**What is being asked:** Show every line of the rows below that contains the string "screenshot", matching case exactly.

**Data for processing:**
:::
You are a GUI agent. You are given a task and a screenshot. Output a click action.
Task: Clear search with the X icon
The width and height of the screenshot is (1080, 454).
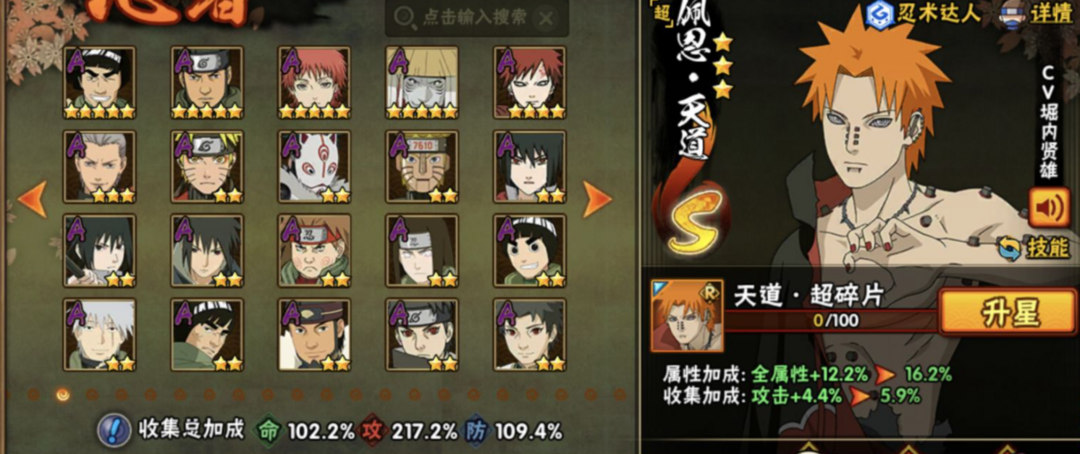545,18
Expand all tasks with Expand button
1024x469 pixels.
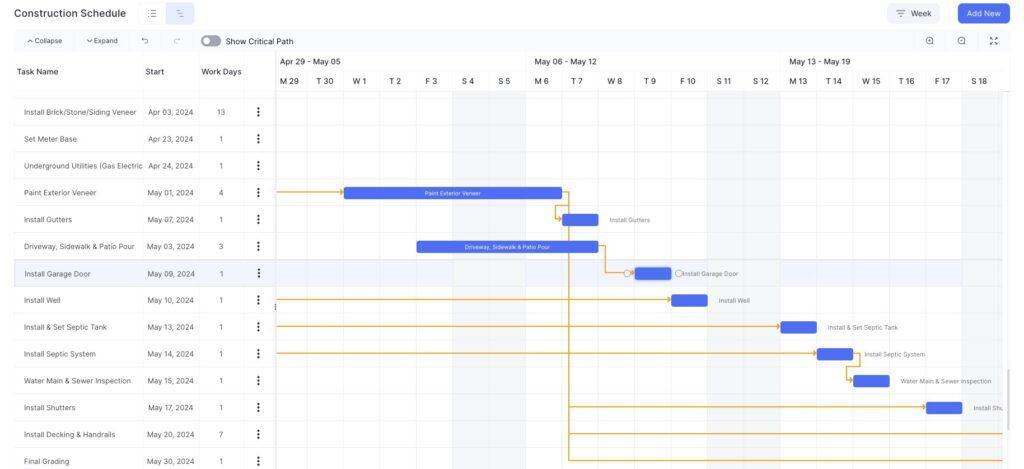[102, 41]
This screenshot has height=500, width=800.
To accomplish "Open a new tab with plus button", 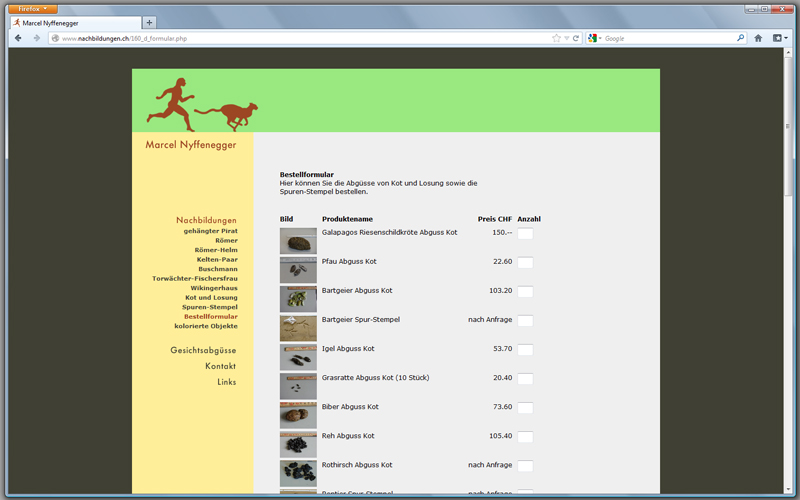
:::
**Output of the exercise:**
You are a GUI agent. You are given a task and a screenshot. Output a click action.
The width and height of the screenshot is (1080, 454).
This screenshot has height=500, width=800.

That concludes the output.